Pull kvm updates from Paolo Bonzini:
 "Generic:

   - Use memdup_array_user() to harden against overflow.

   - Unconditionally advertise KVM_CAP_DEVICE_CTRL for all
     architectures.

   - Clean up Kconfigs that all KVM architectures were selecting

   - New functionality around "guest_memfd", a new userspace API that
     creates an anonymous file and returns a file descriptor that refers
     to it. guest_memfd files are bound to their owning virtual machine,
     cannot be mapped, read, or written by userspace, and cannot be
     resized. guest_memfd files do however support PUNCH_HOLE, which can
     be used to switch a memory area between guest_memfd and regular
     anonymous memory.

   - New ioctl KVM_SET_MEMORY_ATTRIBUTES allowing userspace to specify
     per-page attributes for a given page of guest memory; right now the
     only attribute is whether the guest expects to access memory via
     guest_memfd or not, which in Confidential SVMs backed by SEV-SNP,
     TDX or ARM64 pKVM is checked by firmware or hypervisor that
     guarantees confidentiality (AMD PSP, Intel TDX module, or EL2 in
     the case of pKVM).

  x86:

   - Support for "software-protected VMs" that can use the new
     guest_memfd and page attributes infrastructure. This is mostly
     useful for testing, since there is no pKVM-like infrastructure to
     provide a meaningfully reduced TCB.

   - Fix a relatively benign off-by-one error when splitting huge pages
     during CLEAR_DIRTY_LOG.

   - Fix a bug where KVM could incorrectly test-and-clear dirty bits in
     non-leaf TDP MMU SPTEs if a racing thread replaces a huge SPTE with
     a non-huge SPTE.

   - Use more generic lockdep assertions in paths that don't actually
     care about whether the caller is a reader or a writer.

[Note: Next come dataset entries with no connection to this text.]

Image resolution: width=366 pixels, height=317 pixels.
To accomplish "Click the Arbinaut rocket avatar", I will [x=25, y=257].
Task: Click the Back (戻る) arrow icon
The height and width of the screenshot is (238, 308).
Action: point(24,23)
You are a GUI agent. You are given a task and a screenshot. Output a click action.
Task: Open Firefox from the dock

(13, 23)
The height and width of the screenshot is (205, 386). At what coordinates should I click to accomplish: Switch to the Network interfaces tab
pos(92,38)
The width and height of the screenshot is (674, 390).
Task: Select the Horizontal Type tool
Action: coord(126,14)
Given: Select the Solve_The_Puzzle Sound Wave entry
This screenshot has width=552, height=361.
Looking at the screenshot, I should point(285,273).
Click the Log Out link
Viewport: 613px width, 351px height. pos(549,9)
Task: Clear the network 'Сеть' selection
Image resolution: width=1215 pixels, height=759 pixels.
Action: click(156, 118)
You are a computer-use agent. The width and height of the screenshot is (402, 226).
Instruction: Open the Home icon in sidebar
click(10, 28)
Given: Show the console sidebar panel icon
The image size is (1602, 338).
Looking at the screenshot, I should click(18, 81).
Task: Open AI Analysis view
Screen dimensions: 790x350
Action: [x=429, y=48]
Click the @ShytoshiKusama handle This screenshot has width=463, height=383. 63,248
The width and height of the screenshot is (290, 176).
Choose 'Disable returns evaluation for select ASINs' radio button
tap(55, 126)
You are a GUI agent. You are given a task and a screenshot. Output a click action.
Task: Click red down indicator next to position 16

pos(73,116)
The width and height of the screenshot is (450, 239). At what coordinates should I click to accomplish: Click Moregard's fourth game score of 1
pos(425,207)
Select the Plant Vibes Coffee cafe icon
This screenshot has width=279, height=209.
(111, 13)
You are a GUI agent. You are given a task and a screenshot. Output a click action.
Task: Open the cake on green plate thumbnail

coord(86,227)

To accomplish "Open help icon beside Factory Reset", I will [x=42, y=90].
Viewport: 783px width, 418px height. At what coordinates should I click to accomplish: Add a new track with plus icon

   - let Xen guests opt out of having PV clock reported as "based on a
     stable TSC", because some of them don't expect the "TSC stable" bit
     (added to the pvclock ABI by KVM, but never set by Xen) to be set.

   - Revert a bogus, made-up nested SVM consistency check for
     TLB_CONTROL.

   - Advertise flush-by-ASID support for nSVM unconditionally, as KVM
     always flushes on nested transitions, i.e. always satisfies flush
     requests. This allows running bleeding edge versions of VMware
     Workstation on top of KVM.

   - Sanity check that the CPU supports flush-by-ASID when enabling SEV
     support.

   - On AMD machines with vNMI, always rely on hardware instead of
     intercepting IRET in some cases to detect unmasking of NMIs

   - Support for virtualizing Linear Address Masking (LAM)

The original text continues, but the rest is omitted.